# outdoor plant count



## Syke (Feb 25, 2011)

hey guys,
juss wanted to get some opinions on my outdoor grow space.
i have a 10'x25' garden bed.

how many plants do you guys think i could fit in here?
12?18?

thnx for the help


----------



## Syke (Feb 27, 2011)

lol bro ur crazy
4 plants? iono sounds wrong to me
i grew 6 plants tht were all atleast 6'
up to 8'. so thts not gonna work but thnx i guess....


----------



## dman1234 (Feb 27, 2011)

7 rows of 3 plants/row= 21 plants JMO.


----------



## Hick (Mar 3, 2011)

dman1234 said:
			
		

> 7 rows of 3 plants/row= 21 plants JMO.


*"IMO/E"*.. 3 foot centers is going to be crowded, if your plants reach any size. "I" would say 2 rows of 5 would be more appropriate. BUT.. it is all going to be dependent on how big you are able to, or you 'restrict' them too. 
  I have seen plants that were over 6 feet across, making my suggestion for 5 foot centers "crowded".


----------



## slowmo77 (Mar 3, 2011)

i would think 3 rows of 5 would be the max but like Hick said it depends of how big you plan to let them get


----------



## Syke (Mar 7, 2011)

ok hick thnx for re assuring
i was gonna do 2 rows of 6
each have a 4'x3.5'x1.5' deep


----------



## tcbud (Mar 7, 2011)

I have done 21 plants in about the same area you are gonna use.  Some turned out pretty small.  It was really crowded in there that year.

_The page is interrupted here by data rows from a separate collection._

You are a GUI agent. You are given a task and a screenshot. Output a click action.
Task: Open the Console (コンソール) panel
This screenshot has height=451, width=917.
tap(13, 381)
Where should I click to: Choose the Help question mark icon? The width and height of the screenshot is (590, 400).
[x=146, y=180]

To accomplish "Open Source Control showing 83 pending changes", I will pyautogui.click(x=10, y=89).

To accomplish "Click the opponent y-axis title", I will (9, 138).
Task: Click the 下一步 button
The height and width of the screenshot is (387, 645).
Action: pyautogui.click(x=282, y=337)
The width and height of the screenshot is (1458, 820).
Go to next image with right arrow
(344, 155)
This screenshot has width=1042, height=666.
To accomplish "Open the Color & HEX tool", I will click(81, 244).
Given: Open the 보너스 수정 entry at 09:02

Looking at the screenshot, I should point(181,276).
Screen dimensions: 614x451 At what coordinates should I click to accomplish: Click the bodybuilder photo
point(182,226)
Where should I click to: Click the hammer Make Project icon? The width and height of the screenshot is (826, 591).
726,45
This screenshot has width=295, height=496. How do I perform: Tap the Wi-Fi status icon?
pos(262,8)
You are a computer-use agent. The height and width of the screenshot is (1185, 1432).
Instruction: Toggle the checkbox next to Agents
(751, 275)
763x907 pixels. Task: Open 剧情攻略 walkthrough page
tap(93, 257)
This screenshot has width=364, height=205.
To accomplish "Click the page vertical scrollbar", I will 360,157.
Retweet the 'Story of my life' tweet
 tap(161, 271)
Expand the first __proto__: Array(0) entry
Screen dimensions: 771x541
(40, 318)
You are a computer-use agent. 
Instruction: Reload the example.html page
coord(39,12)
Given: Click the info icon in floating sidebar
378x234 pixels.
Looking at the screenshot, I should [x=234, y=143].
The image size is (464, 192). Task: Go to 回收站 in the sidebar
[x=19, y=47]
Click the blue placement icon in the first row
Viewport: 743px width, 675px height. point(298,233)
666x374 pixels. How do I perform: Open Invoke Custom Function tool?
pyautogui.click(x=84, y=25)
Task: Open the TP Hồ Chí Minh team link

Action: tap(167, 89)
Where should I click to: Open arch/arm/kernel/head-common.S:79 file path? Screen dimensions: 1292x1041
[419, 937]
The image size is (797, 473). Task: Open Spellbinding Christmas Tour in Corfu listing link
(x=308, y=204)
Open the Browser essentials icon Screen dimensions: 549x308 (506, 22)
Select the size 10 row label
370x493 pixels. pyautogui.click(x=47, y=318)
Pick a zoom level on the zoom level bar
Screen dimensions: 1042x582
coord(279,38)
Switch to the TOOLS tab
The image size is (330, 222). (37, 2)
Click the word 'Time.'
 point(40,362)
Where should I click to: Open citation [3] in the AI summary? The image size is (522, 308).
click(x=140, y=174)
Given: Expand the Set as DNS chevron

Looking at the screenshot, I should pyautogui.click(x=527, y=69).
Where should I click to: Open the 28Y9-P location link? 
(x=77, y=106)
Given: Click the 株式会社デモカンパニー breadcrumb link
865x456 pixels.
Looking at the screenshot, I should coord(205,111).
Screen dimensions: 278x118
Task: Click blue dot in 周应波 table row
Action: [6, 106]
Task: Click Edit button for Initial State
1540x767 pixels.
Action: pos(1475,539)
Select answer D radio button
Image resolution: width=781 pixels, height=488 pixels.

I am gonna try less this year and go for more bulk in plant size.  Doing two rows of 4 per. this year.  One in center back too.  Anyway that is the March plan for the June line up.  Hopefully larger "centers" will mean larger plants.  I have seen mine stop growing out when they get close to the plant next to them.  Yet when they hit the fence they keep growing......odd.

Good luck to you.


----------



## cubby (Mar 7, 2011)

I would think it would depend on what type/strain your gonna' grow. Autos would take alot less room than 12/12. And even among 12/12 size and growing technique would be a variable to conssider.


----------